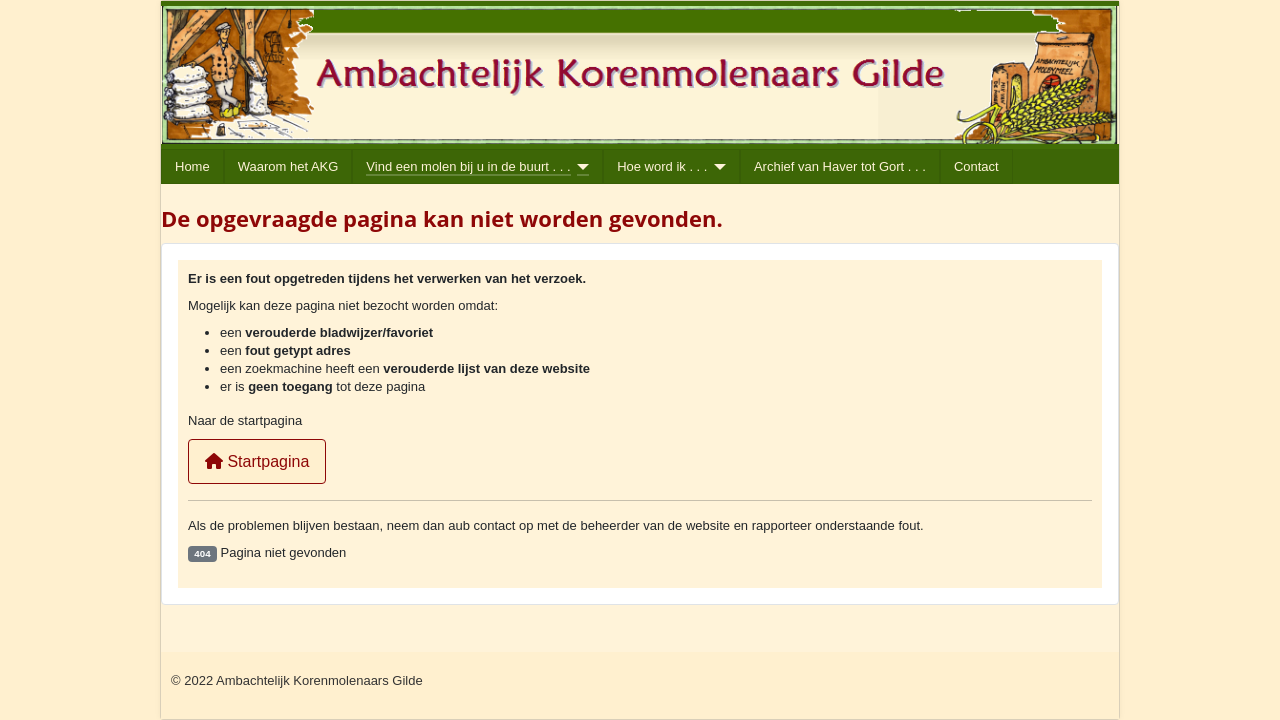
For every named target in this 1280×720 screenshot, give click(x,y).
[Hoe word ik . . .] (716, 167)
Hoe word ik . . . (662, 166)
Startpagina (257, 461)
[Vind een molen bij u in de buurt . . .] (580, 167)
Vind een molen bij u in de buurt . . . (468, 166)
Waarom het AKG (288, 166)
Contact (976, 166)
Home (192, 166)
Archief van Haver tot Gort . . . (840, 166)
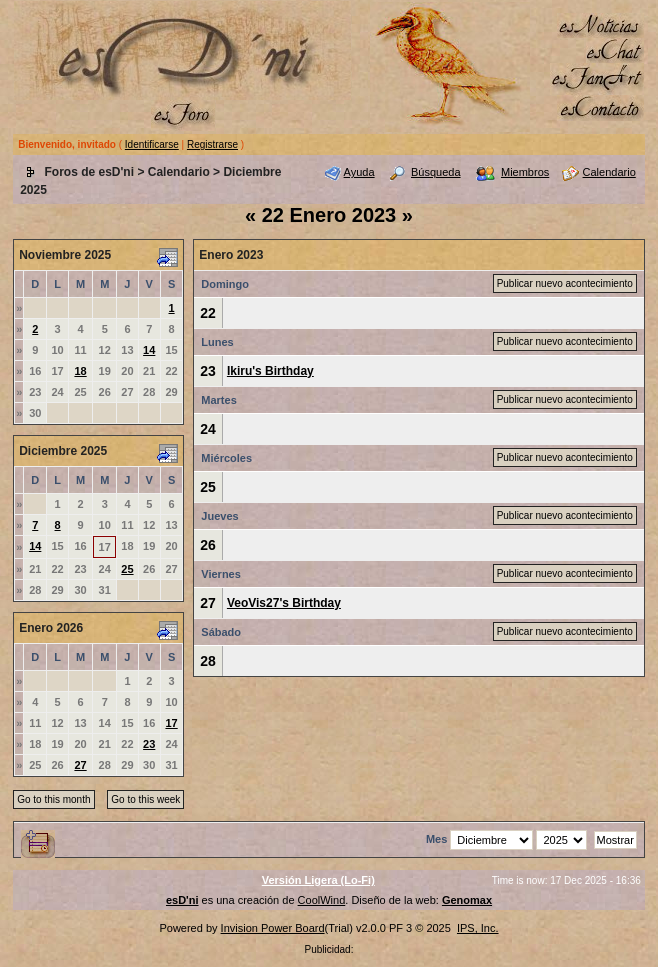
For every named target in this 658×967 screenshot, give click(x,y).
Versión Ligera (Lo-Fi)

▶ **SET TASK**: Copy out all the records above, requests included, moving every answer coordinate by adding -72 to each x and y value. Leave the pictures out.

▶ **ANSWER IN FULL**:
For every named target in this 1280×720 screenshot, give click(x,y).
[Hoe word ik . . .] (644, 95)
Hoe word ik . . . (590, 94)
Startpagina (185, 389)
[Vind een molen bij u in de buurt . . .] (508, 95)
Vind een molen bij u in de buurt . . . (396, 94)
Waarom het AKG (216, 94)
Contact (904, 94)
Home (120, 94)
Archief van Haver tot Gort . . . (768, 94)
For every named target in this 658×967 screenshot, give click(x,y).
Versión Ligera (Lo-Fi)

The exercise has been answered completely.